After Medicare rejection, Eisai and Biogen's Leqembi gets thumbs-up from Veterans Administration

Less than three weeks after Medicare said no to providing wider coverage of Eisai and Biogen’s Alzheimer’s drug Leqembi, the United States Veterans Health Administration (VHA) has ruled that it will cover the treatment, allowing access to veterans with an early stage of the disease.

The decision of the agency—which was announced by the companies on Monday—was a pleasant surprise for the drugmakers after last month's defeat when The Centers for Medicare and Medicaid (CMS) rejected a petition, leaving in place a restrictive policy for an entire class of amyloid Alzeihmer’s drugs, including Leqembi and its predecessor Aduhelm.

“This is an important step toward access to medically necessary and beneficial treatments for people living with mild cognitive impairment,” Joanne Pike, CEO and president of the Alzheimer's Association, said in a release. “Each day matters to someone living with early-stage Alzheimer's when it comes to slowing the progression of this disease.”

Approved under the FDA’s accelerated pathway two months ago, Leqembi costs $26,000 annually. The drug, which is infused twice a month, targets brain plaque.

The FDA has set a target date of July 6 to decide whether to grant Leqembi a full approval. If it passes muster, Medicare officials would then deliberate over the agency's coverage policies.

"We see the VHA decision as the beginning of a potential series of wins on the reimbursement front for Leqembi, with the larger catalyst being the CMS potentially revisiting the currently restrictive (national coverage determination) after full approval," Myles Minter, Ph.D., an analyst with William Blair, wrote in a note to investors.
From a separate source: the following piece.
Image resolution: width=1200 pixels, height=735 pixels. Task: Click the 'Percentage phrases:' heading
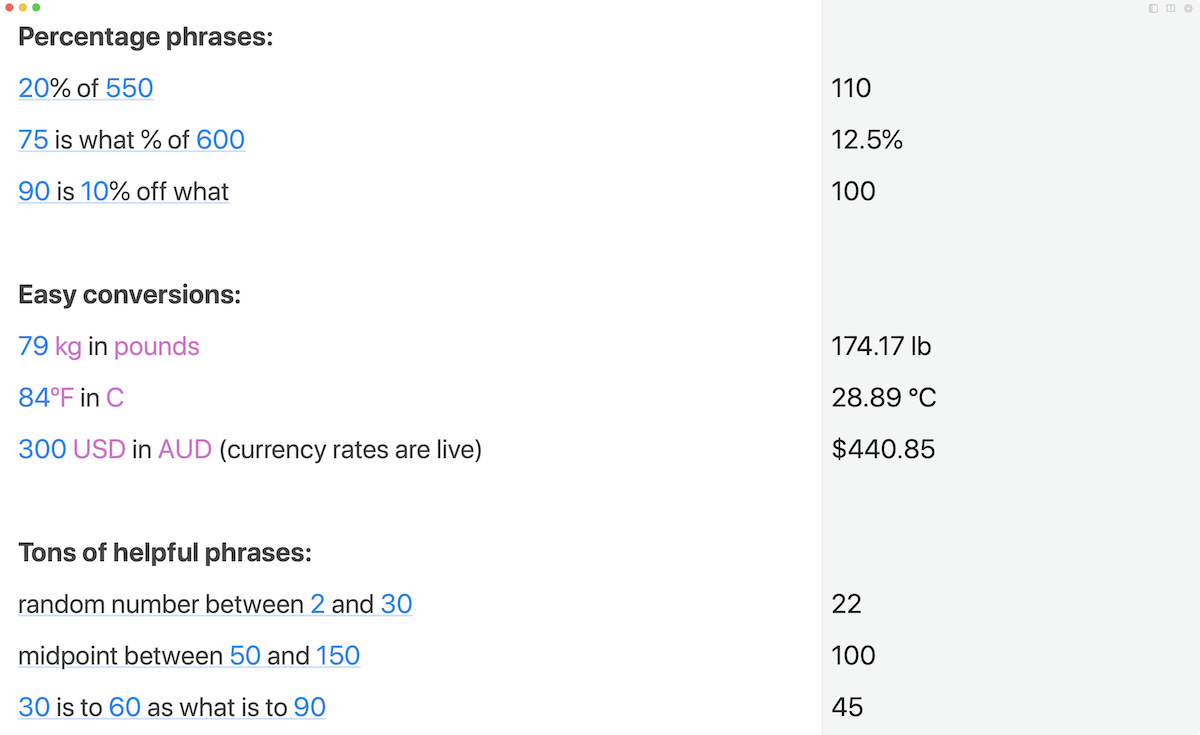click(146, 37)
A late-stage trial showed Leqembi slowed cognitive decline by 27%. Possible side effects include brain swelling and bleeding, with those taking blood thinners more susceptible.

The VHA will cover veterans with an early stage of Alzheimer’s who meet a set of criteria. They must be over age 65, have undergone an MRI within the last year and have an elevated level of brain amyloid.

"Not all veterans living with Alzheimer's will be eligible for treatment, but unlocking reimbursement for these beneficiaries puts Eisai well on course to identify 100,000 patients eligible for treatment by 2026," Minter added.

William Blair estimates the total addressable market in the VHA patient population alone is greater than $2.5 billion and growing to $3.2 billion by 2033. The analysts project overall sales of Leqembi in the U.S. reaching $4.6 billion in 2030.

When the VHA was faced with a similar decision on Aduhelm in August of 2021, it decided not to place the drug on the national formulary. At the time, Aduhelm cost $56,000 per year. The agency cited a lack of evidence of “clinical benefit.”

The VHA serves nine million veterans at 1,300 facilities nationwide, according to its website. The VHA estimates that 168,000 veterans had Alzheimer’s in 2022.

The rejection last month from Medicare came in response to a request by the Alzheimer’s Association to change its policy for Leqembi. It also came shortly after the American Academy of Neurology threw its support behind Leqembi and after lawmakers sent letters urging Department of Health and Human Services and CMS.

In the same statement praising the VHA, the Alzheimer’s Association blasted Medicare, which it said “continues to ignore the needs of their beneficiaries living with Alzheimer's.

“Each day CMS blocks access to treatment, more than 2,000 individuals aged 65 or older transition from mild dementia due to Alzheimer's to a more advanced stage of the disease where they are no longer eligible. Treatments taken in the early stages of Alzheimer's would allow people more time to participate in daily life, remain independent and make health care decisions for their future.”